La Palabra meditada

La Palabra meditada. Domingo de la octava de Navidad. Ciclo C.

San Lucas 2,41 – 52

Los Padres de Jesús iban todos los años a Jerusalén para la fiesta de la Pascua y, cuando cumplió doce años, fue también con ellos para cumplir con este precepto.

Como sabemos, la celebración de la fiesta de la Pascua, significaba para el pueblo de Israel la salida y liberación de la esclavitud de los egipcios. La llegada de Jesús a los doce años es como un presagio de la nueva alianza de Dios con los hombres,

porque precisamente durante esta fiesta, es cuando Jesús entrega su vida en rescate de una muchedumbre.

 

El numero doce en la biblia significa elección, como lo son las doce tribus de Israel, los doce apóstoles etc. y esto nos hace ver que al llegar Jesús a Jerusalén a los doce años, nos esta indicando que él es el elegido, como nos lo dice Mc 1,11 Y del Cielo llegaron estas palabras: Tu eres mi Hijo, el Amado; tu eres mi Elegido.

Esto es muy interesante, porque recordemos que no somos nosotros los que buscamos a Dios, sino que él nos busca, como lo dice Ap. 3,20 Mira que estoy a la puerta y llamo; si alguien escucha mi voz y me abre, entrare a su casa a comer, Yo con el y el conmigo. Es decir que si estamos en las cosas de Dios es porque él nos a elegido para cumplir con un propósito para las cosas de su reino, por eso como cristianos debemos de preocuparnos cada día para saber, que dones nos a dado el Señor atravez de su Santo Espíritu para ponerlos a su servicio.

Después de tres días lo hallaron en el templo, sentado en medio de los maestros de la ley, escuchándolos y haciéndoles preguntas.

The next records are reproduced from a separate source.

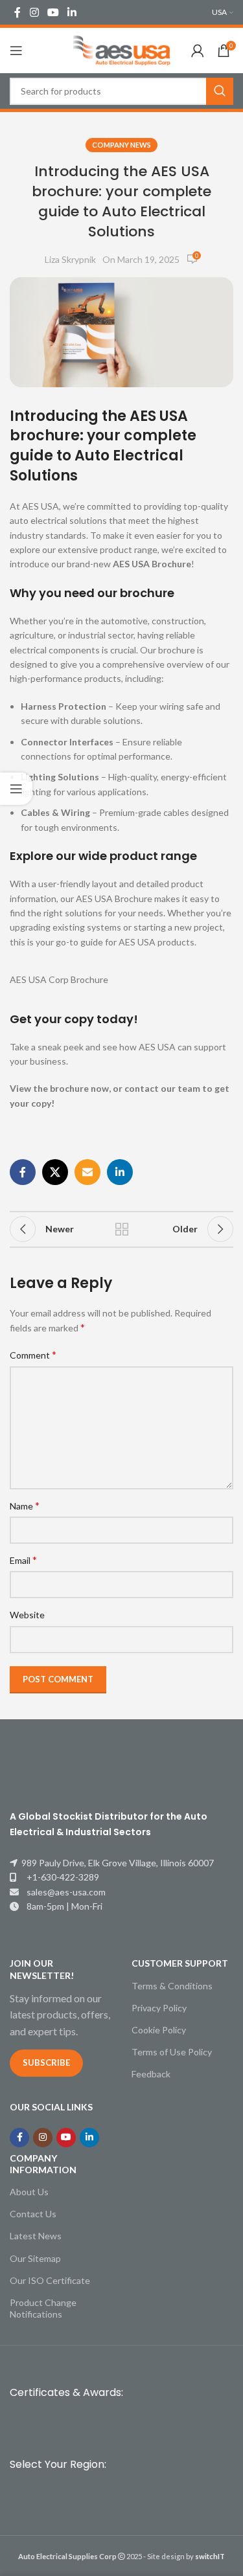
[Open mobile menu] (16, 50)
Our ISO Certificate (50, 2280)
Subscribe (46, 2062)
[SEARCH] (219, 91)
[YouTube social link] (53, 12)
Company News (121, 145)
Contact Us (33, 2213)
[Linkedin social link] (72, 12)
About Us (29, 2191)
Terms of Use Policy (172, 2051)
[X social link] (55, 1172)
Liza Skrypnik (70, 259)
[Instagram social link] (34, 12)
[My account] (198, 50)
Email (23, 1560)
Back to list (121, 1229)
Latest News (36, 2235)
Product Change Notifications (43, 2308)
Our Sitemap (35, 2258)
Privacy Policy (159, 2007)
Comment (33, 1354)
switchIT (210, 2556)
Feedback (151, 2073)
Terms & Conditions (172, 1985)
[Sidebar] (16, 789)
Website (27, 1614)
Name (25, 1505)
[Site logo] (121, 49)
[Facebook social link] (17, 12)
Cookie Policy (159, 2029)
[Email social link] (87, 1172)
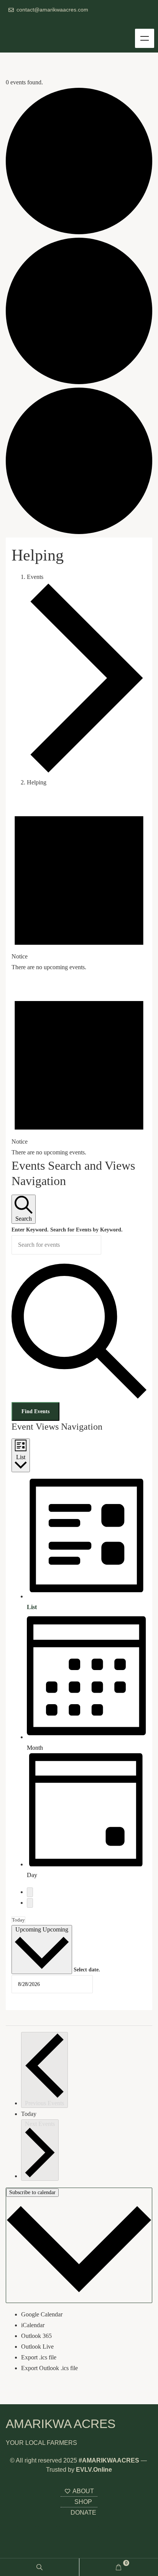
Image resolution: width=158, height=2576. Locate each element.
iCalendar (32, 2325)
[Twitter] (23, 21)
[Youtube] (58, 21)
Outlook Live (37, 2346)
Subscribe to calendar (32, 2192)
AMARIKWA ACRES (60, 2424)
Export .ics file (38, 2357)
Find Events (35, 1411)
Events (35, 577)
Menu (144, 38)
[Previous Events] (30, 1892)
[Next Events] (30, 1902)
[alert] (79, 886)
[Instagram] (11, 21)
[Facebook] (34, 21)
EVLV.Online (94, 2469)
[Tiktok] (70, 21)
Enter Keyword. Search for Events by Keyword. (67, 1230)
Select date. (87, 1970)
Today (18, 1920)
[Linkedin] (46, 21)
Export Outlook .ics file (49, 2368)
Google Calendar (42, 2314)
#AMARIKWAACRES (109, 2460)
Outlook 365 (36, 2336)
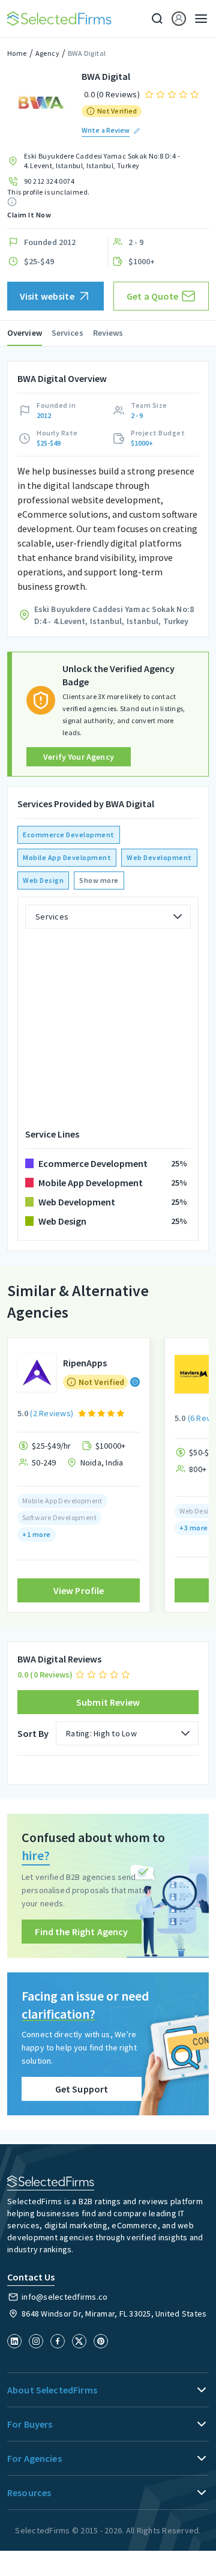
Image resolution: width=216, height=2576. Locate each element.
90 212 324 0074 (49, 181)
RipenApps (85, 1363)
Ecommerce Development (69, 834)
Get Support (82, 2089)
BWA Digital (87, 53)
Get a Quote (153, 296)
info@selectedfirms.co (64, 2296)
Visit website (47, 296)
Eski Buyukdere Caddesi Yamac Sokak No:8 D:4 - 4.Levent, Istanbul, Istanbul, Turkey (102, 160)
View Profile (78, 1590)
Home (17, 53)
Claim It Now (29, 214)
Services (67, 332)
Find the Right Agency (81, 1932)
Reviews (108, 332)
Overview (24, 332)
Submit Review (108, 1702)
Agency (47, 53)
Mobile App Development (67, 857)
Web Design (43, 880)
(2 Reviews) (51, 1413)
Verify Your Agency (78, 756)
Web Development (159, 857)
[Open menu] (197, 18)
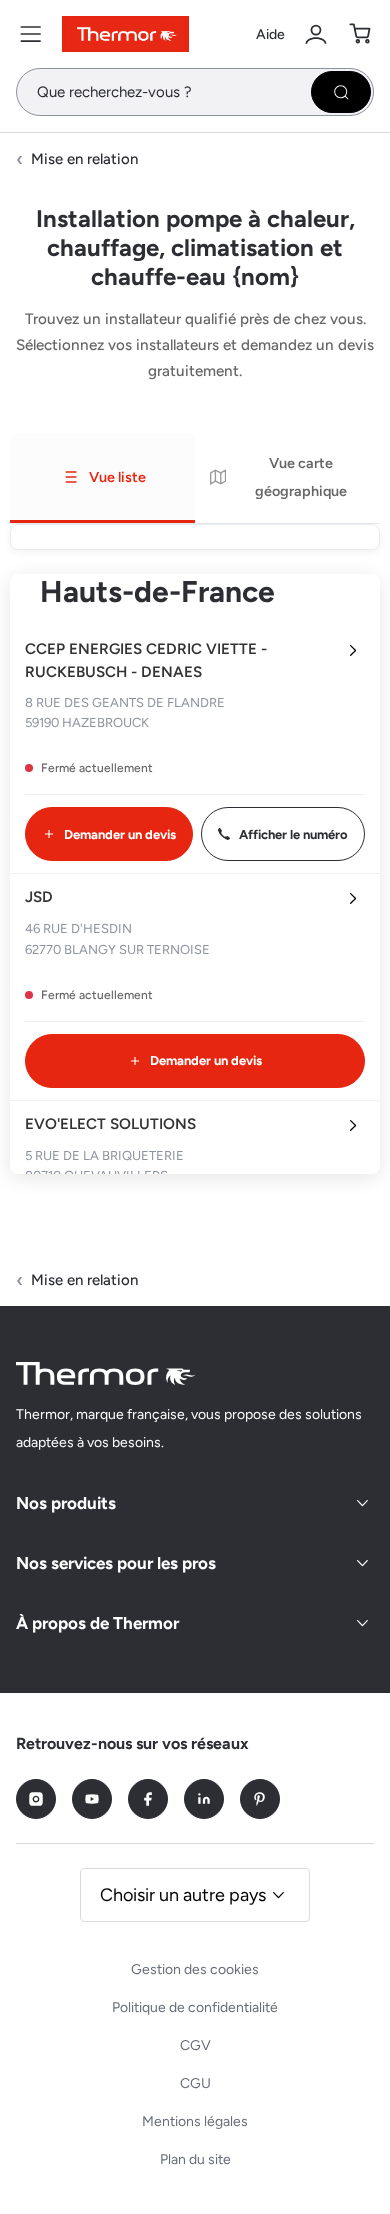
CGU (195, 2083)
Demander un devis (120, 834)
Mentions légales (195, 2121)
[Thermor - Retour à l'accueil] (125, 34)
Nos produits (66, 1503)
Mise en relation (84, 159)
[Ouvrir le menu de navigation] (31, 34)
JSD (39, 897)
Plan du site (195, 2159)
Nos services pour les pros (116, 1563)
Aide (270, 34)
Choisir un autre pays (183, 1895)
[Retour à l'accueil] (106, 1373)
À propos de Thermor (97, 1623)
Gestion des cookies (195, 1969)
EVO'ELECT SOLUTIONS (110, 1124)
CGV (195, 2045)
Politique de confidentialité (195, 2007)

Ya desde esa edad Jesús se esta dando cuenta de su forma de enseñar, por lo que ya tenia un conocimiento de ellos y años después él les dice en Mt 23,2 Los maestros de la ley y los fariseos se hacen cargo de la doctrina de Moisés. Hagan y cumplan todo lo que les dicen, pero no los imiten, ya que ellos enseñan y no cumplen.

Como verdaderos cristianos nos toca enseñar y cumplir, porque de nuestro testimonio en Cristo, dependerá si acercamos o alejamos a nuestros hermanos a Dios. Dios Padre nos conoce bien y el no desea que seamos hipócritas, como lo eran los maestros de la ley y los fariseos, por eso él nos dice en el Ap.4,15-16 Yo se lo que vales: no eres ni frio ni caliente; ojala fueras lo uno o lo otro. Desgraciadamente eres tibio, ni frio ni caliente, y por eso voy a vomitarte de mi boca.

Todos los que lo oían quedaban asombrados de su inteligencia y de sus respuestas.

Ya desde los doce años el Espíritu de Dios le daba a Jesús la sabiduría, para poder entender las cosas buenas y malas y que tenia que ir madurándolas, para cuando le llegara el momento de enfrentarlas.

Él les contesto: ¿Y porque me buscaban? ¿No saben que tengo que estar donde mi Padre?

Ya desde esa edad Jesús reconoce que su venida a este mundo es para hacer la voluntad de Dios y que estaba llamado a amarle con todo su corazón, con toda su alma, con toda su inteligencia y con todas sus fuerzas.

Volvió con ellos a Nazaret, donde vivió obedeciéndoles. Su madre guardaba fielmente en su corazón todos estos recuerdos.

Jesús vivió obedeciéndoles es decir que cumplió con el mandamiento de horrar a su padre y a su madre, su madre por su parte guardaba fielmente cada detalle de la vida de Jesús, porque María confiaba en Dios y el que confía ama, por tanto ella, todo lo disculpaba, todo lo creía, todo lo esperaba y todo lo soportaba en su corazón.